TASK ITEM
Go to the line with "The width and height of the screenshot is (846, 810)." in the entries below and write out every line from there through the line with "Task: Tap the green Successful status text", exactly and without pictures.

INPUT
——————
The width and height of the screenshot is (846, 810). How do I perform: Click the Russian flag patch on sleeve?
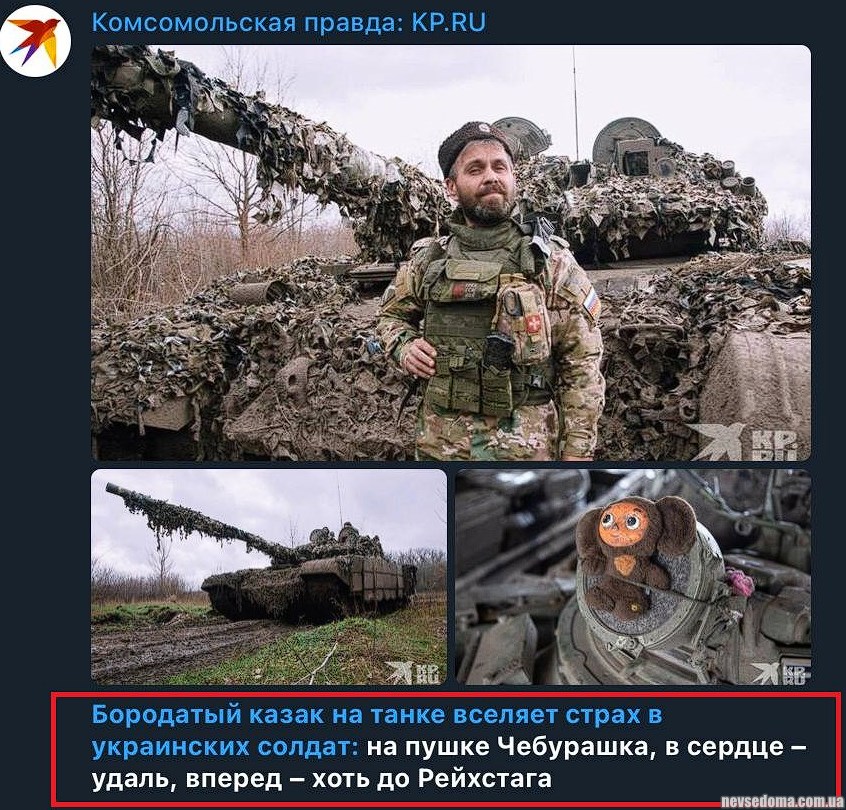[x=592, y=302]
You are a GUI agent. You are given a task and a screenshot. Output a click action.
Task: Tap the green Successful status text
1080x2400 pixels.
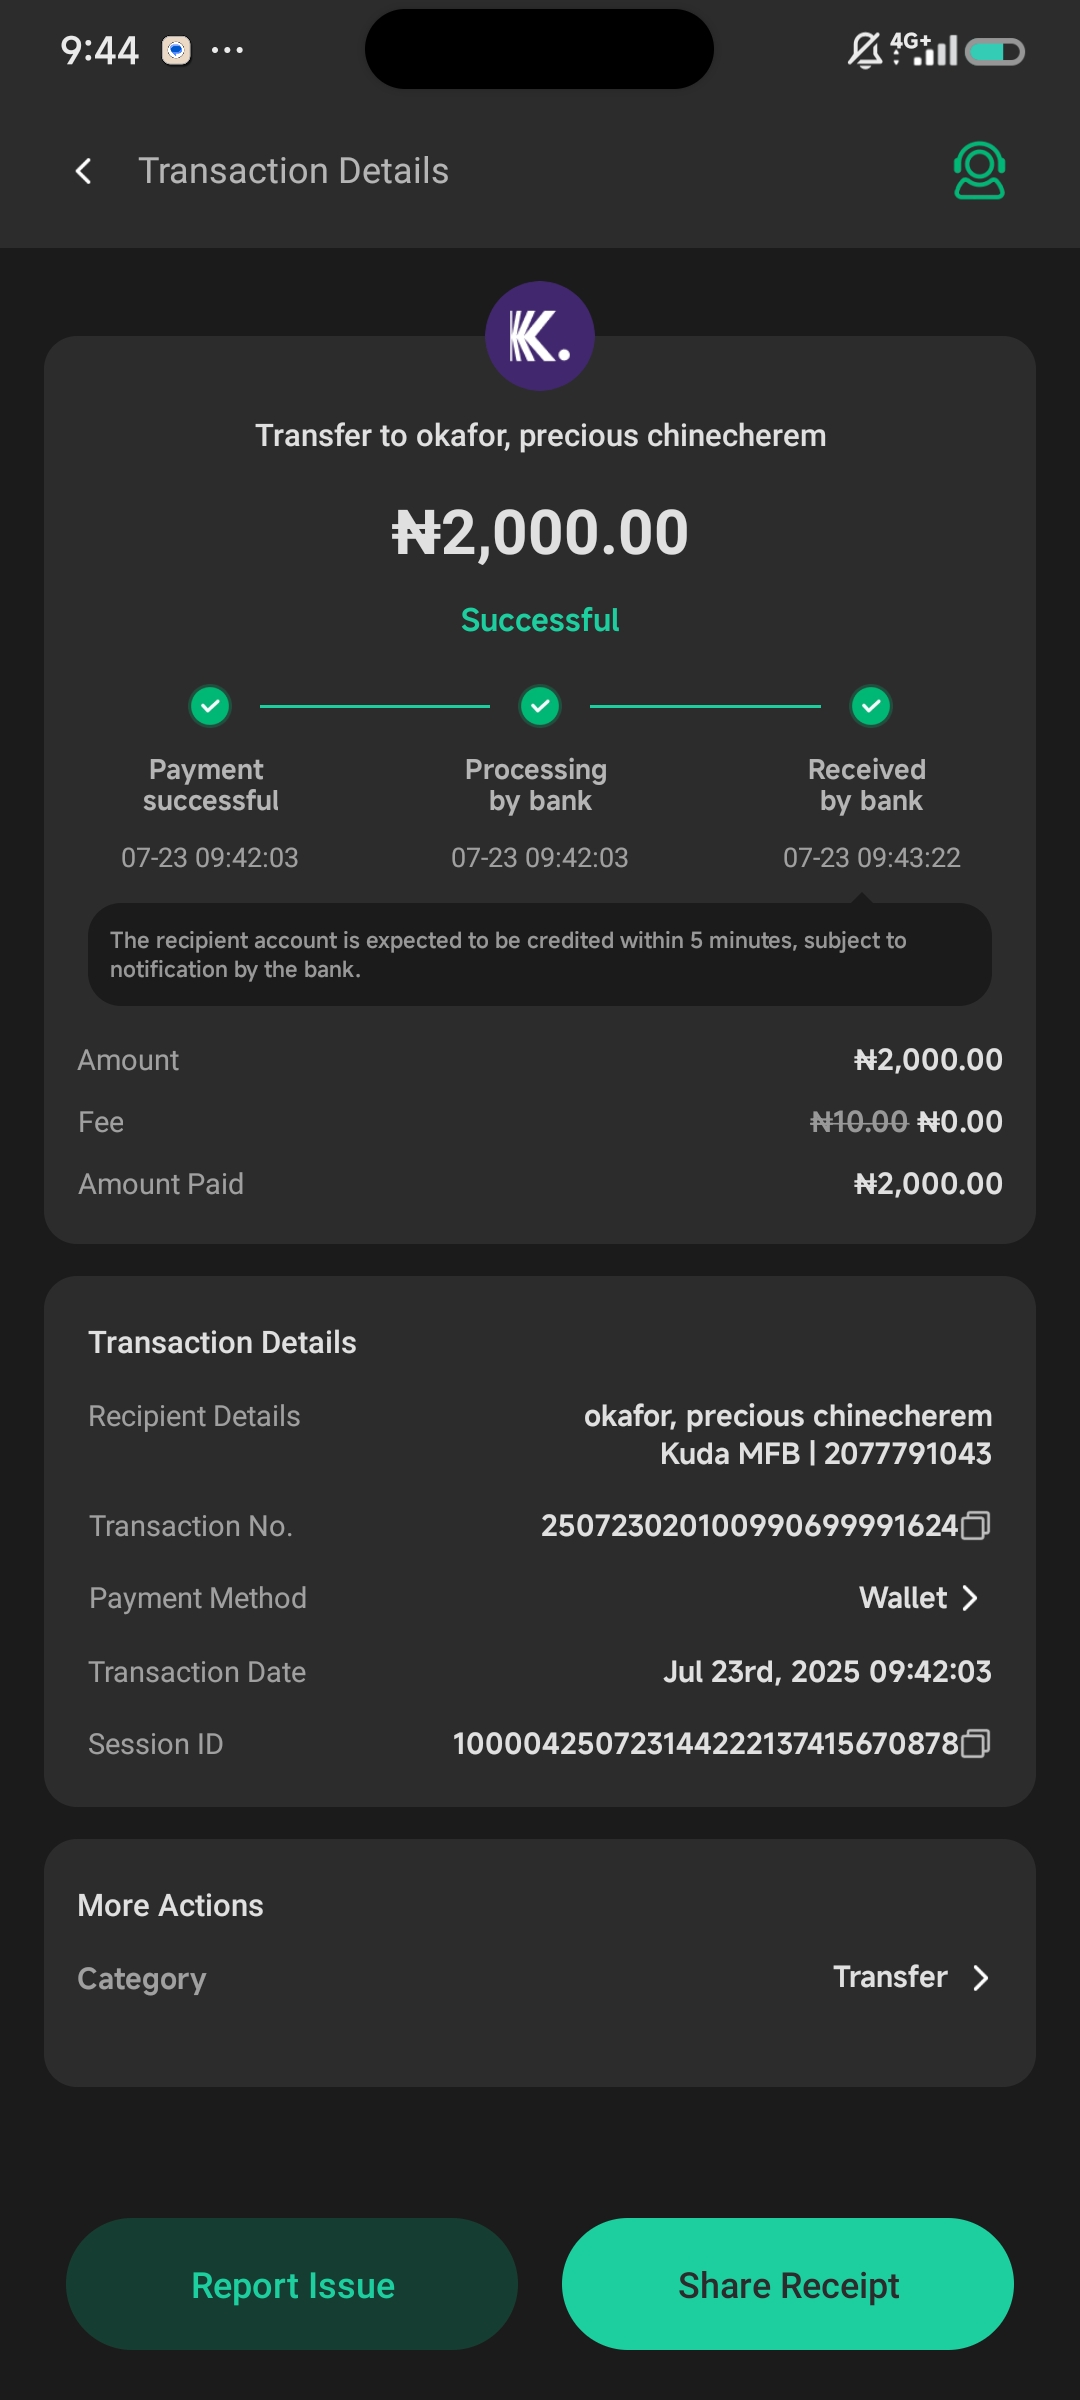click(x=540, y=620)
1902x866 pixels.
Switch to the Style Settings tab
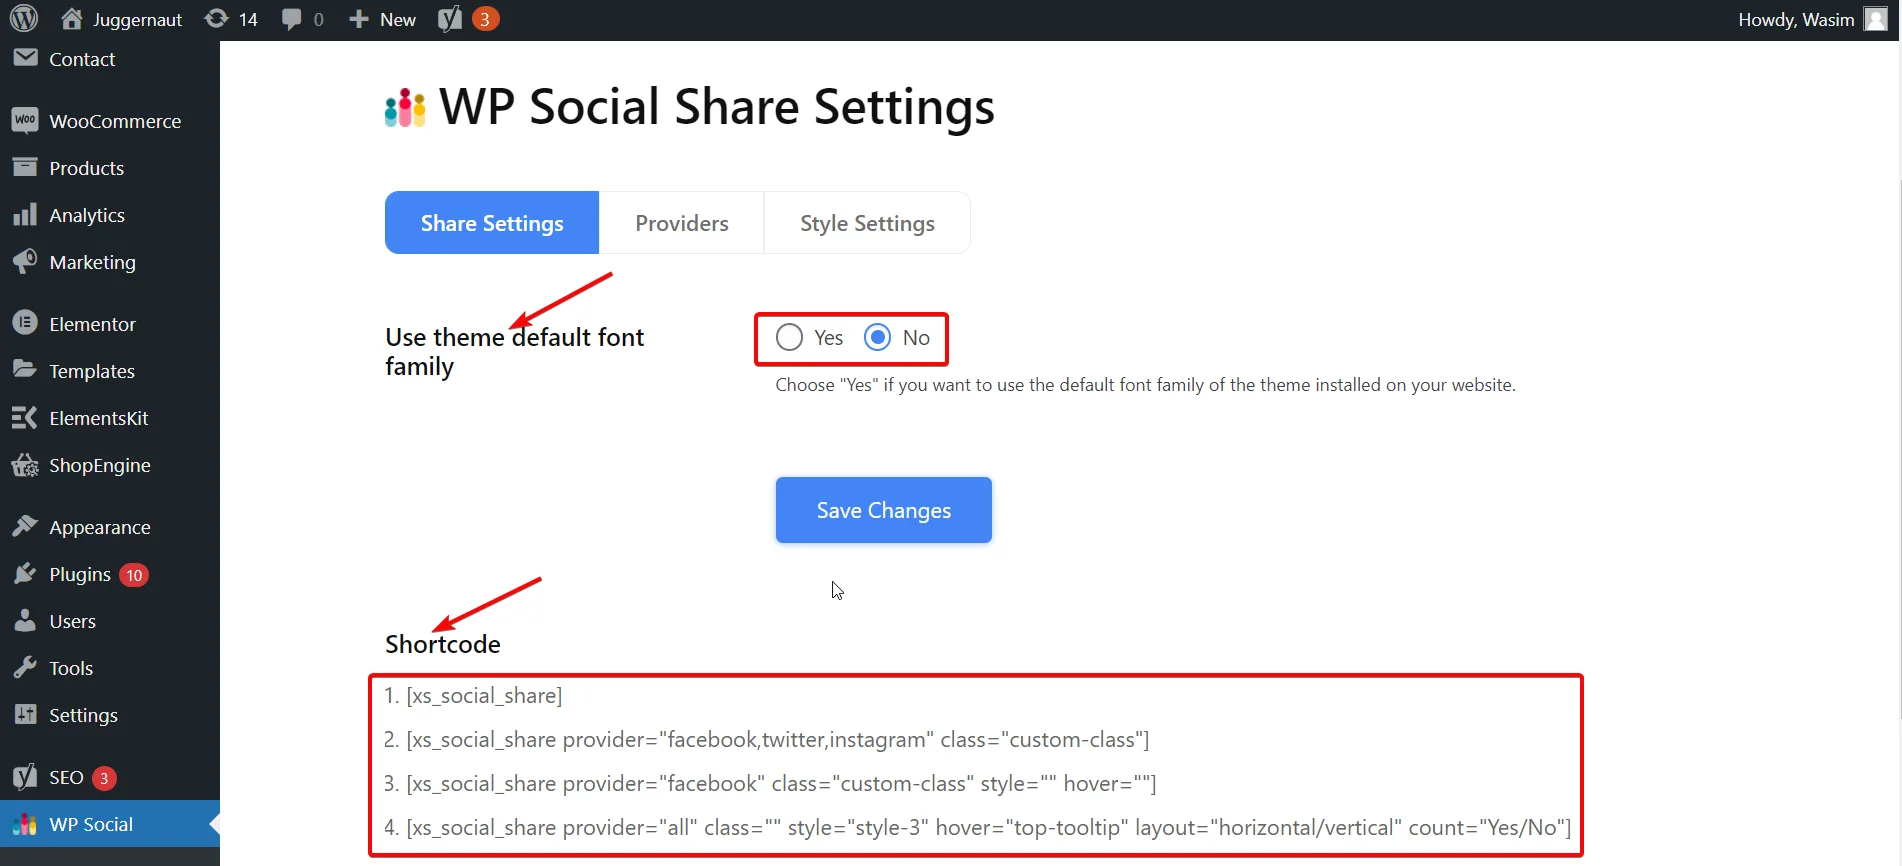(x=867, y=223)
——————
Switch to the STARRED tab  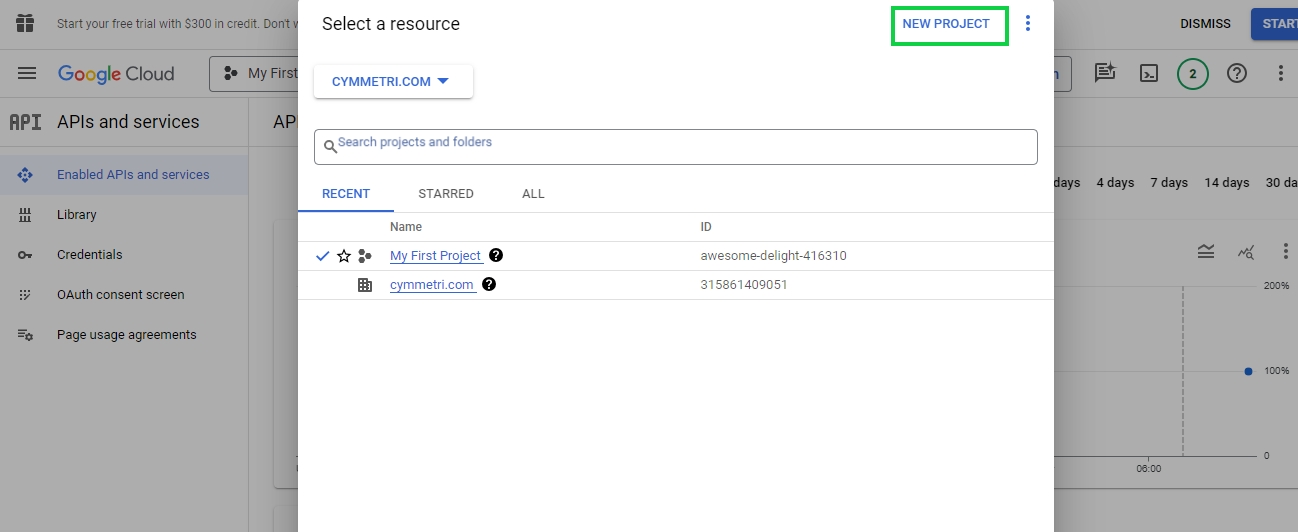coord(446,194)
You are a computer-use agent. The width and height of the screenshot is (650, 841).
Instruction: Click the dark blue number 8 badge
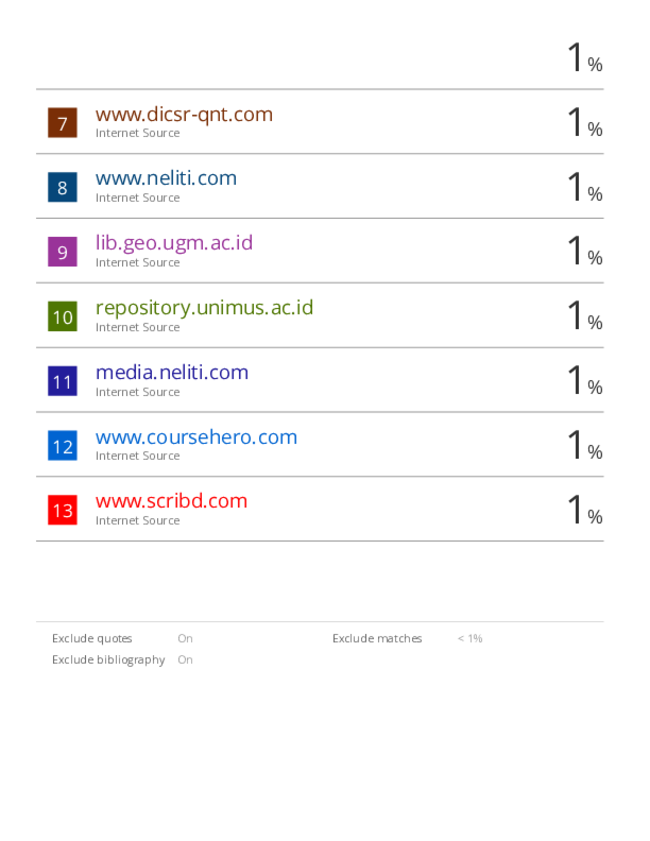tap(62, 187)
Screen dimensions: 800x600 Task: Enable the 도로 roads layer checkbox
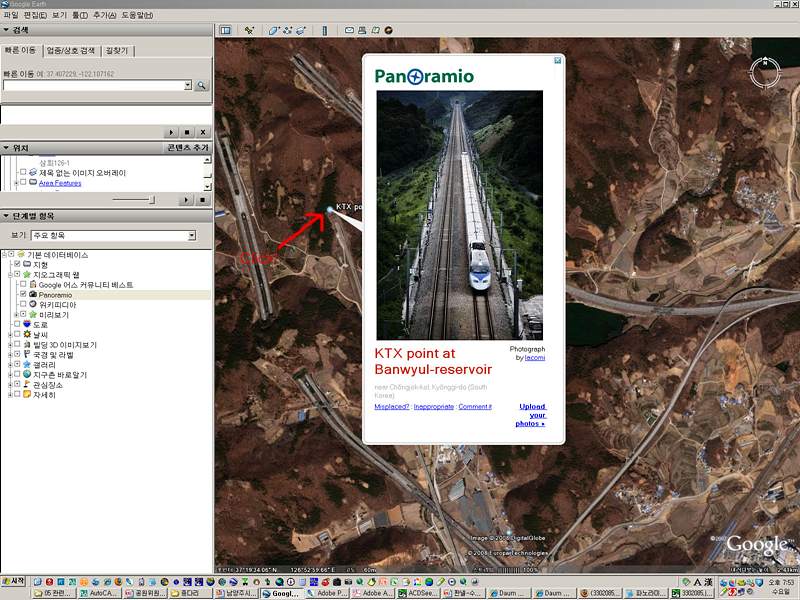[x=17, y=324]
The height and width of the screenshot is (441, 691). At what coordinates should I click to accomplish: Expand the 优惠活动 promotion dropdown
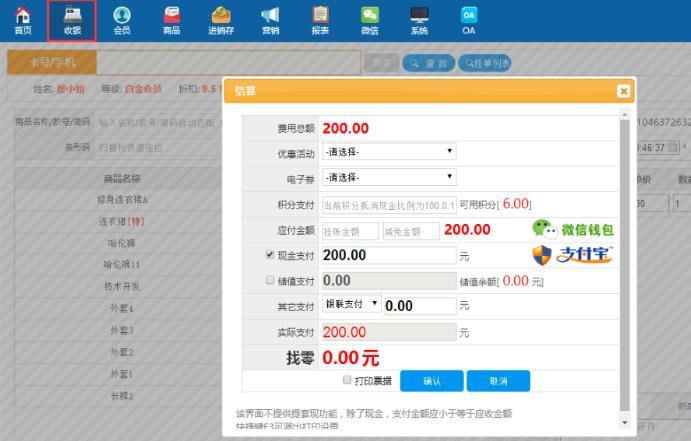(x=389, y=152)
——————
RESULT
The width and height of the screenshot is (846, 810). How do I perform: Click the Russian flag patch on sleeve?
[x=592, y=302]
You are a GUI agent. You are given a task and a screenshot. Output a click action.
Task: Tap the green Successful status text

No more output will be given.